An irrepressible David Warner was eyeing a triple century on Saturday while Steve Smith became the fastest man to 7,000 Test runs as Australia put Pakistan to the sword on day two of the second Test in Adelaide.
At the end of the day's opening session, they were 475 for two with Warner unbeaten on 261 -- his highest ever Test score -- and Smith on 34.
In making his runs, Smith -- who had a rare failure in the first of the two-Test series at Brisbane -- shattered a record that had stood since 1946.
He took a single off Muhammad Musa to reach 7,000 runs in his 126th innings, taking possession of a mark held for 73 years by English great Wally Hammond who reached the milestone in his 131st innings.

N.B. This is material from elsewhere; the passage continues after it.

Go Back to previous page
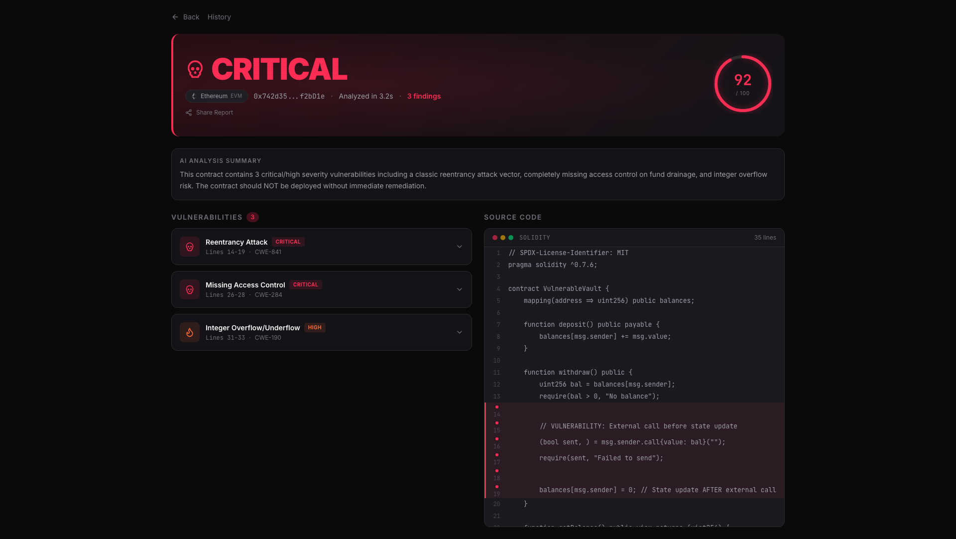Screen dimensions: 956x539 [x=191, y=17]
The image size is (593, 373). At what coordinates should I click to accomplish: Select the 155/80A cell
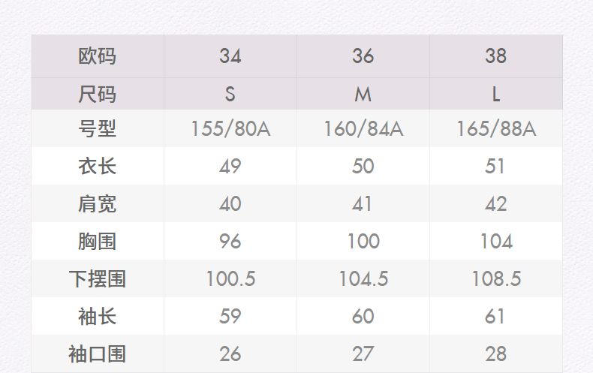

Smith also moved past legendary countryman Donald Bradman's 6,996 Test runs to become Australia's 11th highest scorer.
The home team resumed the day-night second Test at 302 for one with Warner on 166 and Marnus Labuschagne 126, with the pair putting on another 67 runs before Pakistan finally got a breakthrough.
Skipper Azhar Ali took the new ball and Shaheen Afridi clean-bowled Labuschagne as he attempted a drive, just as he and Warner appeared set for another long day at the crease.
The 25-year-old, who has come of age during the series, trudged back to the pavilion to a standing ovation after a classy 162, his second century in a row.
Their marathon 361-run partnership was a record second-wicket stand for Australia against Pakistan and the highest ever in a pink-ball Test.
Just minutes later, the explosive Warner completed only the second Test double century of his career.
Playing in his 81st Test, he reached 200 off 260 balls with a single from Afridi, having clattered 23 fours along the way.
Pakistan thought they finally had Warner out on 226 when he was caught in the gully off debutant Musa, only for their heads to drop when it was called a no-ball.
Warner made them pay, passing his previous highest Test score of 253, set in Perth in 2015, with his eyes firmly set on a maiden triple century.
Pakistan have lost 13 consecutive Tests in Australia.